I remember the first time I heard U2’s “Achtung Baby” when it came out in 1991. I thought it was a bunch of noise, the sound of a band that had lost its collective mind.
But being the U2 fan I was, I listened to it again.
And again.
And again.
By the fifth time, I got it. And I couldn’t stop listening to it for a very long time.
I still listen to it today, now and then.“Achtung Baby” remains one of my favorite albums 20 years later, an album that not only sounds better in the vividly remastered version that comes out today, but even more fascinating in the meticulously expanded six-disc version.
It was a reaction to the fame and success they achieved with 1987’s “The Joshua Tree,” which made them superstars, and a response to its overly self-conscious follow up, “Rattle and Hum,” an uneven attempt to absorb American blues and folk into their politically charged anthem-driven arena rock.
The exhaustive “uber deluxe edition” of “Achtung Baby 20th Anniversary Edition” features six CDs, four DVDs and extensive liner notes and previously unpublished photos.
The centerpiece is the original album, with the soaring ballad “One,” exotic “Mysterious Ways,” hypnotic “Until the End of the World,” driving “Even Better Than the Real Thing” and searing “Zoo Station.” It’s the sound of a band clawing and fighting for a new vocabulary (with singer Bono and guitarist The Edge doing the pushing, drummer Larry Mullen and bassist Adam Clayton doing the pulling), filled with songs about inner conflict, dynamic tensions and staking out higher ground.

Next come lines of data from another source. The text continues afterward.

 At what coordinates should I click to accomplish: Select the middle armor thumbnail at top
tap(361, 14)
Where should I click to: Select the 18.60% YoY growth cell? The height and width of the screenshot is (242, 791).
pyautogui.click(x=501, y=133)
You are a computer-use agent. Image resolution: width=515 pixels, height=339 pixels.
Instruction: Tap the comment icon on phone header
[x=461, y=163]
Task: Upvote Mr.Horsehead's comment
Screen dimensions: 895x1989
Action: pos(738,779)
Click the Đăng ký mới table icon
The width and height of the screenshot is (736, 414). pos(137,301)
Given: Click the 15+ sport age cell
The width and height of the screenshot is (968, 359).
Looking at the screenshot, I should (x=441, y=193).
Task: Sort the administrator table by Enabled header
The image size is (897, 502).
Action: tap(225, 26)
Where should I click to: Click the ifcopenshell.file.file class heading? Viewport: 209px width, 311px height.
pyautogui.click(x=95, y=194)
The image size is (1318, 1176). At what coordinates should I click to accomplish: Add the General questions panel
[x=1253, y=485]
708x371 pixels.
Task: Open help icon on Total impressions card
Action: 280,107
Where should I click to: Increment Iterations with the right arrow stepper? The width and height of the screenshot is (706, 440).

The remastering here has brought out many of the subtleties lost on earlier versions of the album, released when compact discs were relatively new as the dominant music format. You’ll notice it from the tensely plucked opening guitar notes of “Zoo Station” all the way through the journey.
The package also includes “Zooropa,” the even more experimental (and weaker) followup recorded during the 1992-93 “Zoo TV” tour (which I caught as often as I could during stops in Detroit, Toronto and El Paso). It’s pretty uneven, though the skittish “Lemon” still sounds good and their electronic accompaniment to Johnny Cash’s weary “The Wanderer” sounds better now than it did then.
There are two discs of remixes that further explore and emphasize the industrial and electronica sounds with which they experimented (the Perfecto mix of “Mysterious Ways” is especially strong), and a fifth disc of rareties (including covers of Lou Reed’s “Satellite of Love,” the Rolling Stones’ “Paint it Black” and Creedence Clearwater Revival’s “Fortunate Son”).
The sixth disc, called “Kindergarten,” the second most satisfying of the bunch, features earlier so-called “baby” version of the songs that made the final cut. It’s a perfect companion piece, shedding a rare peak behind the curtain of a creative process that led to a masterpiece.
Every song on “Kindergarten” has noticeable differences from the final versions, some more than others. Most of the songs here would have made a great album, but compare them to what came out and you can feel just how hard they pushed.
There’s Bono feeling his way through the lyrics, and the band, particularly The Edge, fiddling with different textures and riffs. The “‘Baby’ One” starts with acoustic guitar strumming. This version of “Even Better Than the Real Thing” leans heavily on the riff from “Jumpin’ Jack Flash,” gone from the final version.
Rock ‘n’ roll has always been about creative theft. Unlike sampling, where pop stars and rappers build songs around someone else’s record, the best rock bands took someone else’s riff or vocal and played around with it until it became their own.
With “Achtung Baby,” U2 not only reinvented itself, but it took all the influences that led to their formation in Dublin and the American roots music and then-new electronic and industrial music they absorbed as a band and threw them into a blender at a Berlin studio.
Bono famously has been quoted as describing “Achtung Baby” as “the sound of four men chopping down ‘The Joshua Tree.’” With this exhaustive reissue, we get to hear the tree that grew in its place, and all the sawdust that fell by the wayside.